As shown above, there are two types of 7 segment displays, common cathode and common anode. Both of them produce the same results, it is just how you operate them.
Generally people do prefer the common cathode because sending a logic ‘1’ will light the LED up while sending a logic ‘0’ will turn the LED off. That is the standard convention. The common anode is the other way around.
So I thought I will get myself the common cathode version to make things simpler, so I went to the shop and bought it. When I came back, I tried to light it up but it just won’t light up, I thought maybe I got a defective unit. When I’m about the give up, I tried reversing the polarity and it lit up. The seller gave me the wrong type. If Jalan Pasar is near I won’t hesitate to go and exchange it for a correct version but it’s not. It’s not worth it to go all the way just for a RM1.50 part. Well, since I have not tried using current sinking on a MCU before, why not right. (A MCU output can either be current-sourcing or current-sinking, current-sourcing means that the pin will provide positive voltage while current-sinking means that the output pin can act as a ground, receiving current).
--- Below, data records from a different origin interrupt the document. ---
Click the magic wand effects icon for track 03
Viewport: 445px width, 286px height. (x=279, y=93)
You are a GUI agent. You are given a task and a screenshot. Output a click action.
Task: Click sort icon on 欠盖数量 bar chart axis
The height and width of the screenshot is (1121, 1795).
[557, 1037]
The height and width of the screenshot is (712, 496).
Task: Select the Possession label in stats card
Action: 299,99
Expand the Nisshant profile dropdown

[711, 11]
This also means that now to turn on the LED I must program the MCU to send a logic ‘0’.
I connect the 7 segment display to the PIC16F84A and wrote a corresponding look-up table.
The 7 segment display will display a different number every time the push button is pressed.
A 10ms debouncing is implemented to avoid any logic corruption. The 10ms delay is calculated using the program that I wrote. To find it, click here →.
Here is a video of the 7 segment display in action.
Sorry again for the poor video quality. The video looked fine before I uploaded it to vimeo. I shall try and see how I can improve the quality.